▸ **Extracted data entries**
* * * * *
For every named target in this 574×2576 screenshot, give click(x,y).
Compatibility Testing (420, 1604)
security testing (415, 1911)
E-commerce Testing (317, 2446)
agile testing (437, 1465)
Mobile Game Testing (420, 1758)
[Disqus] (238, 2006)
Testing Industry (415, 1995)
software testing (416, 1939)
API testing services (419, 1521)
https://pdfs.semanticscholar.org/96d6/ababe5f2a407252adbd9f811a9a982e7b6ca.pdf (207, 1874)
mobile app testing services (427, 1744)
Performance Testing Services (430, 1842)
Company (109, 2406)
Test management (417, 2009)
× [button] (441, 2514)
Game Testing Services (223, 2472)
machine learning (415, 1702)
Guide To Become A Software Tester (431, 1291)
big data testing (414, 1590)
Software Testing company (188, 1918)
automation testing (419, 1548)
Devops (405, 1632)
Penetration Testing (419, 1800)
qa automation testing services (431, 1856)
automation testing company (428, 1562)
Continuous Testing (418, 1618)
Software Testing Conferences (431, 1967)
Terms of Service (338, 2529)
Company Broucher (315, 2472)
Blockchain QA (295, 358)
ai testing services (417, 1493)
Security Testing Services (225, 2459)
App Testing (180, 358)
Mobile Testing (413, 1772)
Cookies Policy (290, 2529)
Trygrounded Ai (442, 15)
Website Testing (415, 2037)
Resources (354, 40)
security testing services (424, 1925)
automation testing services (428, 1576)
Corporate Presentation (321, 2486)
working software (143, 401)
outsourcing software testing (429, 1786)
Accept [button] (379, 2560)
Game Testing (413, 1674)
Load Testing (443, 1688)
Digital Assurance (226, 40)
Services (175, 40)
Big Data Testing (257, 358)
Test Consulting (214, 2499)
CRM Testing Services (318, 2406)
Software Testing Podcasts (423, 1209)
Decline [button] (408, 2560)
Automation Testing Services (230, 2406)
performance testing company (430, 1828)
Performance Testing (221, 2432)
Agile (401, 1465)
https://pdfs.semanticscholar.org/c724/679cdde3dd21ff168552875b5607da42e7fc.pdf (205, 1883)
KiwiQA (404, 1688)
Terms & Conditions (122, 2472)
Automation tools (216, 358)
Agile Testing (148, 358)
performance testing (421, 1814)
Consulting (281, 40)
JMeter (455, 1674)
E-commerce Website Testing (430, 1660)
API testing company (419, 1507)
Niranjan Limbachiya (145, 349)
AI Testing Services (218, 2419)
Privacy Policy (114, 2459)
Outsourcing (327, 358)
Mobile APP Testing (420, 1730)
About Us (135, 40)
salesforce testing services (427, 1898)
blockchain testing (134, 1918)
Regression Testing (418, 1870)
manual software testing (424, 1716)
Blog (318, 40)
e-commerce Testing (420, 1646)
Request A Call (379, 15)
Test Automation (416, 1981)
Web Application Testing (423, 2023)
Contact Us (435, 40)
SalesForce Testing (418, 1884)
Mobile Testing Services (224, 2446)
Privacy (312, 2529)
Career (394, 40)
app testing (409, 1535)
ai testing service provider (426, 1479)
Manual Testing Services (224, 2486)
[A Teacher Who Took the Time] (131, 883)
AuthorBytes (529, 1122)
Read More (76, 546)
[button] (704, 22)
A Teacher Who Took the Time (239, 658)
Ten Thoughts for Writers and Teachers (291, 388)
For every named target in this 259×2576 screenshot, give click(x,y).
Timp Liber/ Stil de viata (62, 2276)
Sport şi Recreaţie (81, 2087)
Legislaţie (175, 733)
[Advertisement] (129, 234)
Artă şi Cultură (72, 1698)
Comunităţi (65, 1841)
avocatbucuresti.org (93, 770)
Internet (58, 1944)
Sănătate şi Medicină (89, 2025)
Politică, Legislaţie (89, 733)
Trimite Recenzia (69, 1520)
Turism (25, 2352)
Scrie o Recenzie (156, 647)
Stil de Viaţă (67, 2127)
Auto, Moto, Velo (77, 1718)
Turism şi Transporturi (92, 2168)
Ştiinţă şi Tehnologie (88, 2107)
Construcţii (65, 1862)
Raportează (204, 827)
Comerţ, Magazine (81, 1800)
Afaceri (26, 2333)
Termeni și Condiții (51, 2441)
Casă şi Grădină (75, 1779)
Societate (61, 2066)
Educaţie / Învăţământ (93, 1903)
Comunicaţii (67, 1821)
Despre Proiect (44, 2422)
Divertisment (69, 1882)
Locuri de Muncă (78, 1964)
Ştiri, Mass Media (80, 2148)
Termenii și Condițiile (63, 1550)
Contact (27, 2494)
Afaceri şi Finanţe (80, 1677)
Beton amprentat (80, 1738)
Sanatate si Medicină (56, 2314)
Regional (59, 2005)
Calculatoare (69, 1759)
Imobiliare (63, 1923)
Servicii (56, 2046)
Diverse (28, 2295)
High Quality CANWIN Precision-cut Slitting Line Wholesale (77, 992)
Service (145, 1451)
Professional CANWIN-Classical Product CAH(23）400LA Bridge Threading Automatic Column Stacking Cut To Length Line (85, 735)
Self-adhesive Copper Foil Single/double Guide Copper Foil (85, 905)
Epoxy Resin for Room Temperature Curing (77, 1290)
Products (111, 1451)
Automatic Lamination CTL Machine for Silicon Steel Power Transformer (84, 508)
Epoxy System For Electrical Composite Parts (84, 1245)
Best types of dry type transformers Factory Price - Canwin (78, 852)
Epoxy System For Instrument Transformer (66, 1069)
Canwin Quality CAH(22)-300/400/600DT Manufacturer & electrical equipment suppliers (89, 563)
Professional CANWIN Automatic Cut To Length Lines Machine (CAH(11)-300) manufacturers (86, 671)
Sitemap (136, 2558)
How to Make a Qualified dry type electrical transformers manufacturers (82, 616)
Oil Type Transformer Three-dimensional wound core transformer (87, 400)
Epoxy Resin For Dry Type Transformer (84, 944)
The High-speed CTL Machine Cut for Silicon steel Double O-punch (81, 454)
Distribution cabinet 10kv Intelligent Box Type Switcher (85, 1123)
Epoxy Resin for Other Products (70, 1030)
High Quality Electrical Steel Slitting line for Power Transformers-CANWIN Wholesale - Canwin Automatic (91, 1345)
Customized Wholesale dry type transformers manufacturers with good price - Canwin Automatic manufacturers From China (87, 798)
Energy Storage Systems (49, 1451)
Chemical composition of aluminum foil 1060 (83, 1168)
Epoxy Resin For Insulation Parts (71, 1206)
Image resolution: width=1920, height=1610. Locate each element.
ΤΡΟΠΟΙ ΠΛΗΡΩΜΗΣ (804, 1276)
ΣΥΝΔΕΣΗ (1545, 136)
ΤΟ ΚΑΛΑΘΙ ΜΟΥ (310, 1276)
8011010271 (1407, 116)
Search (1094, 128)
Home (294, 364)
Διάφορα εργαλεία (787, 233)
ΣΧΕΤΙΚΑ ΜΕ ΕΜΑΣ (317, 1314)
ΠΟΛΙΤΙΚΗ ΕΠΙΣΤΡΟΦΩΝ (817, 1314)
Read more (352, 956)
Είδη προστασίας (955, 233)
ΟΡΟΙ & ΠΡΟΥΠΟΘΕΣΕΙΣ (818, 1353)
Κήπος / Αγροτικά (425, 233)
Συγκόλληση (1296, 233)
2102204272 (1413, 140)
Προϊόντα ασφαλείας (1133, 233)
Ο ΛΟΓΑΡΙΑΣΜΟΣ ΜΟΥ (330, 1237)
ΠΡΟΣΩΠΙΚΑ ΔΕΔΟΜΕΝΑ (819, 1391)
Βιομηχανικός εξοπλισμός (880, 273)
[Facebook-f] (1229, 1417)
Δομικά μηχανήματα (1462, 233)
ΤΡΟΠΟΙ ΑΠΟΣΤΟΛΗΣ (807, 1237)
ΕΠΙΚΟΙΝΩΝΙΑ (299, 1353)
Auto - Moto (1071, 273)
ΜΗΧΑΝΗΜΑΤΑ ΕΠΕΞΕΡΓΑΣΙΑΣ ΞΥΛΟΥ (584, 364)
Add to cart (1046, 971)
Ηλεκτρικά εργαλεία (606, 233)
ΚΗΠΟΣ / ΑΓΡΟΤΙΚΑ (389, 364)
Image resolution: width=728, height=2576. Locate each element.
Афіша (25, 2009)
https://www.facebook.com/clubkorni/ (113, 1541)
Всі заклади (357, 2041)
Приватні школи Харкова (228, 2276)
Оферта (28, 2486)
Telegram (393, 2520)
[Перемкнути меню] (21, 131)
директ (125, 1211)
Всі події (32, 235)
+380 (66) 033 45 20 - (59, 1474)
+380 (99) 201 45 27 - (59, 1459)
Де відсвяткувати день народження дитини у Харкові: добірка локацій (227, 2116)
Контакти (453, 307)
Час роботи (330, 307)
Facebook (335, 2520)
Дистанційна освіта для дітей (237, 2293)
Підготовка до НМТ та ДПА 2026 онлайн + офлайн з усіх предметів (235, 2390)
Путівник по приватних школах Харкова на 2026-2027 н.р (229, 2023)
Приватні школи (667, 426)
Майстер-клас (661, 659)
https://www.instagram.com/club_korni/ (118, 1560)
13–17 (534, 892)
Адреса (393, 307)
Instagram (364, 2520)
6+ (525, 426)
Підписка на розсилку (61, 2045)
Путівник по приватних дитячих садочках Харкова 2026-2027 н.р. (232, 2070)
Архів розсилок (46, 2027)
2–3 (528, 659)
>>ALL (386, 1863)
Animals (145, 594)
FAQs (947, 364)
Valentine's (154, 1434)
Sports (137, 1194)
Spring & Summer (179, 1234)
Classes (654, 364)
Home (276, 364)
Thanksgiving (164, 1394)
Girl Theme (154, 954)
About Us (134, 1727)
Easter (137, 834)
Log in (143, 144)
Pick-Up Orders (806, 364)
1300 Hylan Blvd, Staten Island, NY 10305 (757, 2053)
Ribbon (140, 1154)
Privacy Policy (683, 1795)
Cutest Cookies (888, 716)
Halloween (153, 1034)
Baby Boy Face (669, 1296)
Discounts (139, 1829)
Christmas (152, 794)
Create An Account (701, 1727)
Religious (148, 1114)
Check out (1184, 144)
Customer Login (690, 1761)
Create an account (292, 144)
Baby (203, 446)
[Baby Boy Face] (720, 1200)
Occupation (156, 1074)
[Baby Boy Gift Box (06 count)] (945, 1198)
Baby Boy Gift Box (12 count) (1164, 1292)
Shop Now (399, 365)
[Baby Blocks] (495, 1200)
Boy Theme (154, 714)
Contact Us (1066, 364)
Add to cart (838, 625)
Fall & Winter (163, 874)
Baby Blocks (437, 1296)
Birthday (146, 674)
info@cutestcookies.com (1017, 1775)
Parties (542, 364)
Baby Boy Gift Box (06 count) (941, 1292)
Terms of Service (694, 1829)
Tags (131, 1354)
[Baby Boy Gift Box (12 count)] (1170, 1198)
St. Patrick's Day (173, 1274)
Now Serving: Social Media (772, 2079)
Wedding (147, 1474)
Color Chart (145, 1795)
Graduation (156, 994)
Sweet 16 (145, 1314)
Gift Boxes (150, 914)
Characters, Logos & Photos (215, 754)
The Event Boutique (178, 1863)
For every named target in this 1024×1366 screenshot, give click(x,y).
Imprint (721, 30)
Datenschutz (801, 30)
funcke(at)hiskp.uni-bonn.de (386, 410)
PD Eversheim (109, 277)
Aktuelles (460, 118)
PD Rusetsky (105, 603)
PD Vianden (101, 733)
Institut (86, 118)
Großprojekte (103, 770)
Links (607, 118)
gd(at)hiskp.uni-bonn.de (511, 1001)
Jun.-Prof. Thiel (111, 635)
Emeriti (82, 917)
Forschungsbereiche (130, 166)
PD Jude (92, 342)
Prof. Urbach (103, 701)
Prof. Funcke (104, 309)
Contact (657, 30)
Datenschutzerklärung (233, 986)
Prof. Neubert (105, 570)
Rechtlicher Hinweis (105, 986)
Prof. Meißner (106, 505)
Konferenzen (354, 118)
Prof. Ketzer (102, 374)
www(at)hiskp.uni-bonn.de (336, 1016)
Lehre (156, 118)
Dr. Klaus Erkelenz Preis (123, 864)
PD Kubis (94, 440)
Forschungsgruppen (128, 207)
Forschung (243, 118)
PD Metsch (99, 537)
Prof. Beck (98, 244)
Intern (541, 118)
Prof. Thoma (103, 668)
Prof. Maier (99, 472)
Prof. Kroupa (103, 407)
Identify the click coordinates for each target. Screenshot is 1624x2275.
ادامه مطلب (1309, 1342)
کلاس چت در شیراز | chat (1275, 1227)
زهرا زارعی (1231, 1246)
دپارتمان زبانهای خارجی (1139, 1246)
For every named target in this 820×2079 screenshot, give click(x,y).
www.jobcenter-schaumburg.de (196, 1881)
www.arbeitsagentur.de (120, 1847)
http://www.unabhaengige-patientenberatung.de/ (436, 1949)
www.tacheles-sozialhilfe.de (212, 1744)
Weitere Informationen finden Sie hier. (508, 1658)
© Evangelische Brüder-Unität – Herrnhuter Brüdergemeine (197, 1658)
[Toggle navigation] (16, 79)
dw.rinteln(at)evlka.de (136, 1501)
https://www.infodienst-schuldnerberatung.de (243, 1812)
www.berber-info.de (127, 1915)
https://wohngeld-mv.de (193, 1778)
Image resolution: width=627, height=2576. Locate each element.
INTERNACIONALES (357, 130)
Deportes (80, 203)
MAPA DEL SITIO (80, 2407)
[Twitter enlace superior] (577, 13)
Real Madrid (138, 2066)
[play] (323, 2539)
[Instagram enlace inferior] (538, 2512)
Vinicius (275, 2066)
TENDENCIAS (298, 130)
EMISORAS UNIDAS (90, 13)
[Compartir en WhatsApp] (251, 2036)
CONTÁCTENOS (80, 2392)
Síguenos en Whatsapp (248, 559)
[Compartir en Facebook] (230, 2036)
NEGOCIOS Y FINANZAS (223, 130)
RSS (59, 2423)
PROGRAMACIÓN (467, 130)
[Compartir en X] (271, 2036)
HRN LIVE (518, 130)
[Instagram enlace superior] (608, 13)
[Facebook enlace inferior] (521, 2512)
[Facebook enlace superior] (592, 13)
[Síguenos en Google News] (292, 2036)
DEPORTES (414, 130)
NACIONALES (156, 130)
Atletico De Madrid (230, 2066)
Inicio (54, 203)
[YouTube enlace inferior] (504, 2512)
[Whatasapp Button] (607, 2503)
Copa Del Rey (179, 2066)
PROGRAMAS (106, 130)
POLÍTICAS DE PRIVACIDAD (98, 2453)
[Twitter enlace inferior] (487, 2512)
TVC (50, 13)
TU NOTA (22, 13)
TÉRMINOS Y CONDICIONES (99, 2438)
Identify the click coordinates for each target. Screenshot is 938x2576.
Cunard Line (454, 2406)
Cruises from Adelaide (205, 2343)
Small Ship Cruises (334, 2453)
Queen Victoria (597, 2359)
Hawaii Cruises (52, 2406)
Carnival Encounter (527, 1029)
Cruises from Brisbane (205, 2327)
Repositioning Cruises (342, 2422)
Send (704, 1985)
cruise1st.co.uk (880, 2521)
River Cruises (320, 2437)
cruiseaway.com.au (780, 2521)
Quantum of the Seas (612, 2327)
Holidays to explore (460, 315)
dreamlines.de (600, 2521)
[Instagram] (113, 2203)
* * * * *
▸ **PROBLEM**
Repeat every line of the data word for word until you have repeated the line that contains "Company (109, 2406)", which is the last one to include.

▸ **RESPONSE BOX**
For every named target in this 574×2576 screenshot, give click(x,y).
Compatibility Testing (420, 1604)
security testing (415, 1911)
E-commerce Testing (317, 2446)
agile testing (437, 1465)
Mobile Game Testing (420, 1758)
[Disqus] (238, 2006)
Testing Industry (415, 1995)
software testing (416, 1939)
API testing services (419, 1521)
https://pdfs.semanticscholar.org/96d6/ababe5f2a407252adbd9f811a9a982e7b6ca.pdf (207, 1874)
mobile app testing services (427, 1744)
Performance Testing Services (430, 1842)
Company (109, 2406)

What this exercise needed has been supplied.